*** DATA SUPPLIED Section Begins ***

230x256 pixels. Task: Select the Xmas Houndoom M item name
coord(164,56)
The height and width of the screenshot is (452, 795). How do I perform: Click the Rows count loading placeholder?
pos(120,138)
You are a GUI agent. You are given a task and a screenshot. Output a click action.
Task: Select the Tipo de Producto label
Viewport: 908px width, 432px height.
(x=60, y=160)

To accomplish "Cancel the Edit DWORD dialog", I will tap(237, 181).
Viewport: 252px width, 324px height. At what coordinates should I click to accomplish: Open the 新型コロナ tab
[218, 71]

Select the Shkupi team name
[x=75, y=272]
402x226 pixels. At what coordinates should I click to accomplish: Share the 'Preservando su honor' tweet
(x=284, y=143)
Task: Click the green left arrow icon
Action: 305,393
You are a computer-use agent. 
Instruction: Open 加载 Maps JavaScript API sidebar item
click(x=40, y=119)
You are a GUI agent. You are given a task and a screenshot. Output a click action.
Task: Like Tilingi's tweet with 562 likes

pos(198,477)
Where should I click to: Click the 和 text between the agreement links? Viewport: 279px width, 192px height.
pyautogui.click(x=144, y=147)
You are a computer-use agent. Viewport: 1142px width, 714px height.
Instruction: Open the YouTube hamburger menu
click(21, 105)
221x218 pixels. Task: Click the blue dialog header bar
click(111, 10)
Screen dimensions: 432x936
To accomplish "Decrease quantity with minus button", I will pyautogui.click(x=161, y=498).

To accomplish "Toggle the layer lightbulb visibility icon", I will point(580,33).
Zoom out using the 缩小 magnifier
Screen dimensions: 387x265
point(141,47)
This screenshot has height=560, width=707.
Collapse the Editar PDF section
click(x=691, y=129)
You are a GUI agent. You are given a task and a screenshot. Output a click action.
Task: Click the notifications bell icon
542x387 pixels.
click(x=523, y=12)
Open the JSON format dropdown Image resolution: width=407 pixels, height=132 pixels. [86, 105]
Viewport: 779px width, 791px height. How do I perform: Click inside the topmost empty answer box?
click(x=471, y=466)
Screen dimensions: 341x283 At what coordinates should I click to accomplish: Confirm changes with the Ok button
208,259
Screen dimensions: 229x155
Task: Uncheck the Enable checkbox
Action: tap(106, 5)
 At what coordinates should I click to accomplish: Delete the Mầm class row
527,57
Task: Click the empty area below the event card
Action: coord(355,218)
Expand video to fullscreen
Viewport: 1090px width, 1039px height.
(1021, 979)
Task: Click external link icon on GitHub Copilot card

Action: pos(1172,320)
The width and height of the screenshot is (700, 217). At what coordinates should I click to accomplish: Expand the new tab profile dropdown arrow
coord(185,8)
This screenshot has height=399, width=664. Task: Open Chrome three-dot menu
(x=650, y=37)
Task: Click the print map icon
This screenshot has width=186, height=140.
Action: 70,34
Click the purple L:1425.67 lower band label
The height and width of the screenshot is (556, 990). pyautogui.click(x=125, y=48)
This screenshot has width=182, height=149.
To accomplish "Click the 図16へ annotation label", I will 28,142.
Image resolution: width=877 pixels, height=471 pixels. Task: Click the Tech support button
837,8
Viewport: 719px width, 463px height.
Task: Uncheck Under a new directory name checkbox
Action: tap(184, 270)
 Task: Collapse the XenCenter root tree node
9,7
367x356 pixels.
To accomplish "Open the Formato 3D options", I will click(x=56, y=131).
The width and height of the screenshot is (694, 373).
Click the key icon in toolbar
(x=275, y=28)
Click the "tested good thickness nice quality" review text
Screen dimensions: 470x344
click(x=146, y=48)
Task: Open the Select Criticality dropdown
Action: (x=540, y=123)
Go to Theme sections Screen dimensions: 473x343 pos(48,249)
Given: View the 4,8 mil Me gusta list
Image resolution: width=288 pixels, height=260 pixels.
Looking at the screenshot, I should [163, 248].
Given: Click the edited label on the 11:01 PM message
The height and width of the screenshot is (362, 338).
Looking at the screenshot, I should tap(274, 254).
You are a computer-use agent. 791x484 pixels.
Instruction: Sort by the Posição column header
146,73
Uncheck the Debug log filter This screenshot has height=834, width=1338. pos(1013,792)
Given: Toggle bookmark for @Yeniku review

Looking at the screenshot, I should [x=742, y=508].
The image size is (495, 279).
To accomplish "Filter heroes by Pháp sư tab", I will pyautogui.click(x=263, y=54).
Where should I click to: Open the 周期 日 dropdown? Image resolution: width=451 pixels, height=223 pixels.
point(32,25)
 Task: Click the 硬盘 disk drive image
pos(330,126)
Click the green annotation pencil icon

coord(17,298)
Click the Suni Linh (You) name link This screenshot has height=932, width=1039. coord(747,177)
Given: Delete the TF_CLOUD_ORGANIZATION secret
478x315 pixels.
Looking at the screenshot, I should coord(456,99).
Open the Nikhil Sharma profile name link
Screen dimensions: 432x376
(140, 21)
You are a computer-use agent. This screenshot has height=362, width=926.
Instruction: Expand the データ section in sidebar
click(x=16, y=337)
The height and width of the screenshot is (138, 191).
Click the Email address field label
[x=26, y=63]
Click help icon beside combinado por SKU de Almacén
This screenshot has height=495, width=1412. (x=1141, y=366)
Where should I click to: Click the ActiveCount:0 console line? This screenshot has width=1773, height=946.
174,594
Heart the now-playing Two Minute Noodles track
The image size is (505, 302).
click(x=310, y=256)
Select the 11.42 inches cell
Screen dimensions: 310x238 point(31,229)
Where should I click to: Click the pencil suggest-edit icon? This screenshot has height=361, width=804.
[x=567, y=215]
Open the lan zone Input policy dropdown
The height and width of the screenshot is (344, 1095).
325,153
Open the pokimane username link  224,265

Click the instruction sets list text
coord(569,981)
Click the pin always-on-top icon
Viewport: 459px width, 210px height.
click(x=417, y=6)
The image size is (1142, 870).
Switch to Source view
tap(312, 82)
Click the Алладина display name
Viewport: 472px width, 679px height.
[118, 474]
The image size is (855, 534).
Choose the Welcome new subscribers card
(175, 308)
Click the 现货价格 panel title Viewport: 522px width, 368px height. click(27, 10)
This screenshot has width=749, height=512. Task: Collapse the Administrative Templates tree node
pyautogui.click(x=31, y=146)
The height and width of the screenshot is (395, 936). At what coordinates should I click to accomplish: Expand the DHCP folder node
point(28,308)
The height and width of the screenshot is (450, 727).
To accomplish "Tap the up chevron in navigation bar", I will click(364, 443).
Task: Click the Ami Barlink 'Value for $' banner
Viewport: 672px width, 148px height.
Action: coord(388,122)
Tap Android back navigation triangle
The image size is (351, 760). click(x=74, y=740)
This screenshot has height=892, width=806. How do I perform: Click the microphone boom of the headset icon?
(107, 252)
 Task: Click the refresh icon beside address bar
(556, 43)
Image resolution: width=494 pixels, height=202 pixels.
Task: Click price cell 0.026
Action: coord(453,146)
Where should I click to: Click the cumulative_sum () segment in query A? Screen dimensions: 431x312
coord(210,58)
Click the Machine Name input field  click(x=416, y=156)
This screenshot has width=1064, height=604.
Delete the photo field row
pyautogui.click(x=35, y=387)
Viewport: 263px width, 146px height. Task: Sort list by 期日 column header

*** DATA SUPPLIED Section Ends ***

- _WORK TASK_
Find the word "computer" in the entries, and copy every line it shows up in.

- _FINAL ANSWER_
You are a computer-use agent. 
You are a computer-use agent. Viewport: 1142px width, 714px height.
You are a computer-use agent. 791x484 pixels.
You are a computer-use agent. This screenshot has height=362, width=926.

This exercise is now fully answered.